Now, I knew what is Ofer. I knew it is a prison camp for Palestinians near Ramallah. In fact, when I participated in the solidarity action after the Budrus demo, our main purpose was to prevent our Palestinian fellow from being sent to Ofer. But when I heard that I was going there I somehow assumed that Ofer also had a section for Israeli prisoners. I did not see anything especially wrong with being imprisoned there instead of another prison.

It was a big mistake, I found out already on the way. Being in Open Detention at Ofer means in fact being part of the prison staff, working in the kitchen and the warehouse and other work needed for running the camp. It also meant that in case of a riot by the Palestinian prisoners, I could be one of the people who take weapons out of the camp armoury and distribute them to the Riot Squad.

Of course that was the very last thing I wanted to be doing. But it occurred to me that refusing in such circumstances could count as "disobeying an order under fire" and I remembered hearing that the army treats that far more severely than simple disobedience. Just how severely I did not know, but quite frankly I was frightened.

Should a prison riot really have broken out while I was there, I don't know what I would have done. Probably wriggling out in one way or another.

As soon as I got there I asked to be sent back to the normal prison. The officer was quite reasonable. After all, being there instead of the normal prison is considered a kind of preferential treatment, not a punishment, so you can decide you just don't want the favour. He said I could go back, but only after the weekend. Until then, there would be no bus going in or out.

There was a public phone, and I immediately called my friends and asked them to do everything they could to make sure I would get out of there. I decided that if I am not sent back after the weekend, I would go on a hunger strike. But in the meantime, I did agree to work in the Ofer warehouse.

The work in itself was not terrible, just sorting out some odds and ends. But I knew that I was helping the staff in the place where Palestinians are taken when the army raids their homes.

I could not see any of the Palestinian prisoners, but I knew they were there behind the high inner wall and the barbed wire. It was a very wretched weekend, even though nothing special happened and in the end the bus did arrive and took me back.

In the balance, this was a very strengthening experience. Until then my refusal was mainly a rational act. I am against the occupation; of course I refuse to serve the occupation. During that weekend it became a very emotional issue, a face-to-face confrontation with something utterly disgusting that I totally rejected. It makes me more determined to go on with this.

For how long? I don't know. I know I could get out whenever I want. Just say that I want to see the Kaban, and they will be overjoyed, fall over their themselves to get rid of me as quickly as possible. I saw it with other refusers who took the decision. But why should I make it easier for them?

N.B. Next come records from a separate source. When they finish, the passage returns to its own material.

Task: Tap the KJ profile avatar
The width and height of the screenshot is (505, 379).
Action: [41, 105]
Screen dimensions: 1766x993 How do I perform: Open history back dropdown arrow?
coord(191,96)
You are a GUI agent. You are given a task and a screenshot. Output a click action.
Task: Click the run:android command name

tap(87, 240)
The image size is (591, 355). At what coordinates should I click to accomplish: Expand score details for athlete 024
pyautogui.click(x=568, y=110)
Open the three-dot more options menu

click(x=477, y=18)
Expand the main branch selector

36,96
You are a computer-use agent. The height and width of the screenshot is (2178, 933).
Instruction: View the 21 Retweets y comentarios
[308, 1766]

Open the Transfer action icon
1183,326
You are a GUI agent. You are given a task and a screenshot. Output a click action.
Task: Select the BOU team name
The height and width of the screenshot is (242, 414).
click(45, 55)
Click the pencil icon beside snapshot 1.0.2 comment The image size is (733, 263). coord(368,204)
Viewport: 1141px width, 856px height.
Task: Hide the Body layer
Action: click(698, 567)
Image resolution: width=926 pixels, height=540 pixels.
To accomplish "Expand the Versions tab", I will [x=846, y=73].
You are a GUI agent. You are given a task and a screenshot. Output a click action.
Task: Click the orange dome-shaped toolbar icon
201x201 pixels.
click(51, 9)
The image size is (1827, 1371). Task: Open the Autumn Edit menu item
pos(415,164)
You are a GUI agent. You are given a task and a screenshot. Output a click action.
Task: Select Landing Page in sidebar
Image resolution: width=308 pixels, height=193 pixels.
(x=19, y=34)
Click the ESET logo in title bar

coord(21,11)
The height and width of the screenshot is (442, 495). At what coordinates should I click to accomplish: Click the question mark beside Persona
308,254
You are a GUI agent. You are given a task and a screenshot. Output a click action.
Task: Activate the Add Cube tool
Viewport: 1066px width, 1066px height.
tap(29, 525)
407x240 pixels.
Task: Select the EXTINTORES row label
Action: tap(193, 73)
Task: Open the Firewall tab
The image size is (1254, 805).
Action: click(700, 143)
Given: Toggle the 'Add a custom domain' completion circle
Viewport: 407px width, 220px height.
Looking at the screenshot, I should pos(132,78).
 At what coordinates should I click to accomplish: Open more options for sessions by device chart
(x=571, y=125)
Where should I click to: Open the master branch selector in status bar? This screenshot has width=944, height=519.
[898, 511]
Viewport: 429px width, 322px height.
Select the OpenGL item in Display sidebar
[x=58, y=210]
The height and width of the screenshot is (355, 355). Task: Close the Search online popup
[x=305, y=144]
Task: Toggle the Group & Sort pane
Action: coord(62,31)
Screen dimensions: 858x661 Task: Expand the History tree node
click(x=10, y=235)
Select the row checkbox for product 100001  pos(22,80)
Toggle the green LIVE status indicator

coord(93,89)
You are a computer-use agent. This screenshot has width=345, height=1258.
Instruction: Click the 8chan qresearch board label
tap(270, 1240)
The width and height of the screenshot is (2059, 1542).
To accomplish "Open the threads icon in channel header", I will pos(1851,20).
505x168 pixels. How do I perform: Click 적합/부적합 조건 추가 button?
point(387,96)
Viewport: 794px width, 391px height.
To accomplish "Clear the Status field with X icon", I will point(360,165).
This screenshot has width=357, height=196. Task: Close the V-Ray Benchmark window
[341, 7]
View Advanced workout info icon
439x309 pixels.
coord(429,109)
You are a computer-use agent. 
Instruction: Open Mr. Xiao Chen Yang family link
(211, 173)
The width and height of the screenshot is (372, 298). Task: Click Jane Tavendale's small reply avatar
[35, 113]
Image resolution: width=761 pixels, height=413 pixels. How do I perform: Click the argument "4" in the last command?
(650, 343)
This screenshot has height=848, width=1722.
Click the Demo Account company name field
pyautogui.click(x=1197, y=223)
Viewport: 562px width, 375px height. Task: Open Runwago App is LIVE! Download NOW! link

This week I am again taking a few days off. It doesn't matter whether I go to prison for refusal or AWOL. I will get a bit of rest, and also participate in Bil'in this Friday, marking a year to its anti-Wall struggle (Jan. 19). Then I will go back to the Induction Centre and the game will go on.

What I would like best of all is the kind of discharge paper which The Five got after their court martial, after two years in the military and civilian prisons. You know, their discharge paper stated that they are Forbidden to Serve in the Army. Yes, totally forbidden to ever set foot again inside the army. The army thinks of them as a danger, a threat, and it has put it in writing.

This is the testimonial I would like, the kind of document I would frame and put on the wall and boast of to my grandchildren.

I am not sure I will get something like that. But even if in the end it will be just a psychiatric discharge from the Kaban, there is nothing shameful about that. Nothing at all!